-- Opening Marker --
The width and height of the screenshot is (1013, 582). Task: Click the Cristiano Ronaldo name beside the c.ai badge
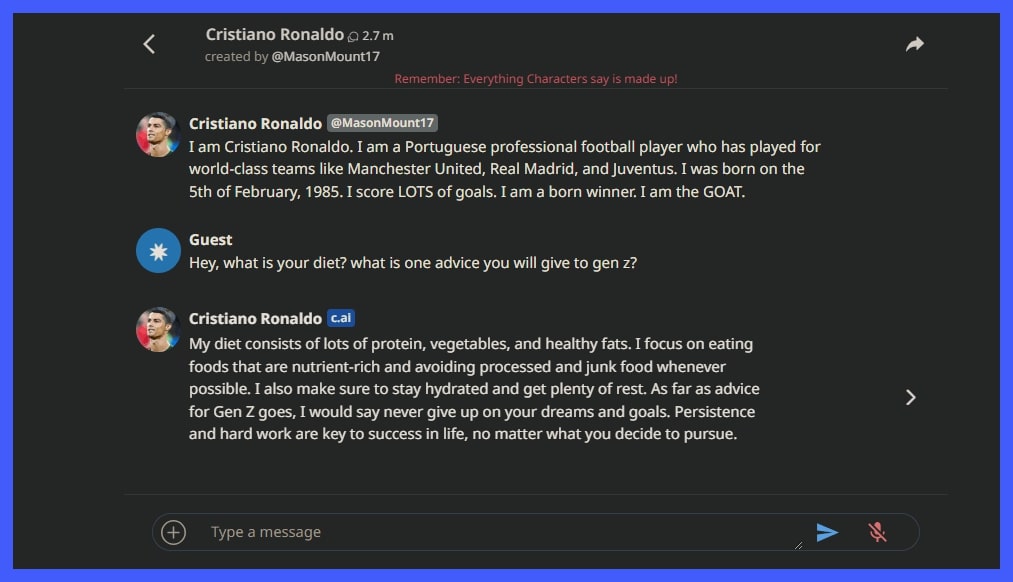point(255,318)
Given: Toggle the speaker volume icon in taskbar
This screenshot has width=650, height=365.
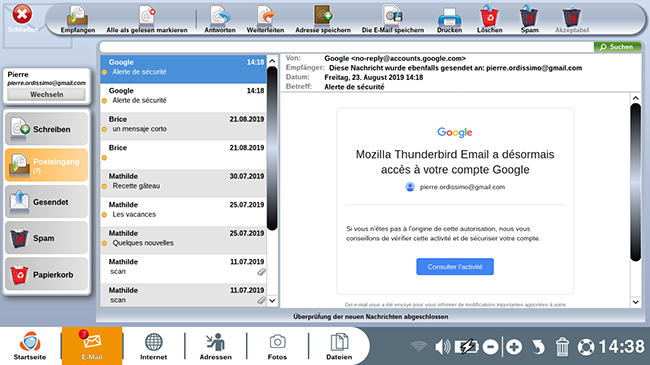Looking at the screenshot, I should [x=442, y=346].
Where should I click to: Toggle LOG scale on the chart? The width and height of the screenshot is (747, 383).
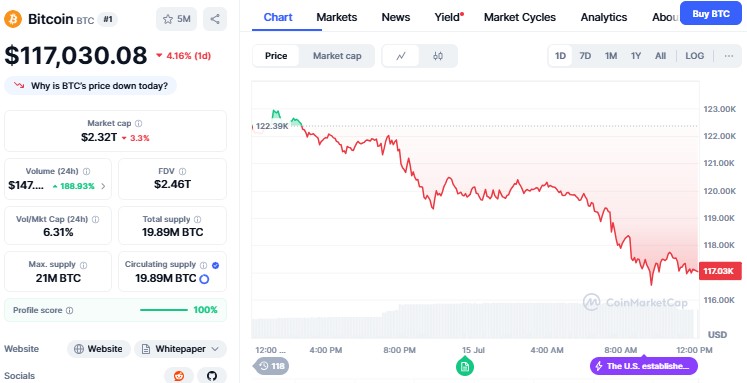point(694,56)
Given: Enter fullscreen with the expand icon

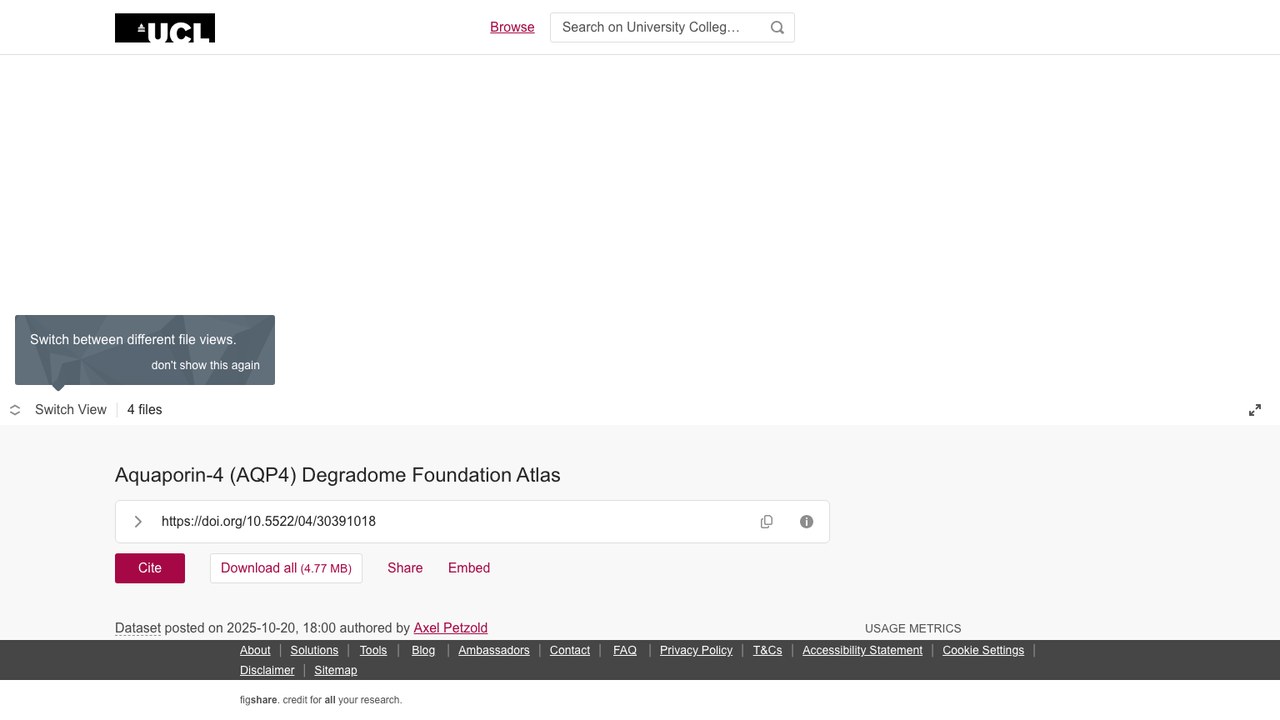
-- Closing Marker --
▸ **EXERCISE**
Without copying any picture, write out all of the material exactly as it reads.

▸ **OUTPUT OF THE TASK**
The width and height of the screenshot is (1013, 582). Task: Click the Cristiano Ronaldo name beside the c.ai badge
point(255,318)
Given: Toggle the speaker volume icon in taskbar
This screenshot has width=650, height=365.
Looking at the screenshot, I should [x=442, y=346].
Where should I click to: Toggle LOG scale on the chart? The width and height of the screenshot is (747, 383).
point(694,56)
Given: Enter fullscreen with the expand icon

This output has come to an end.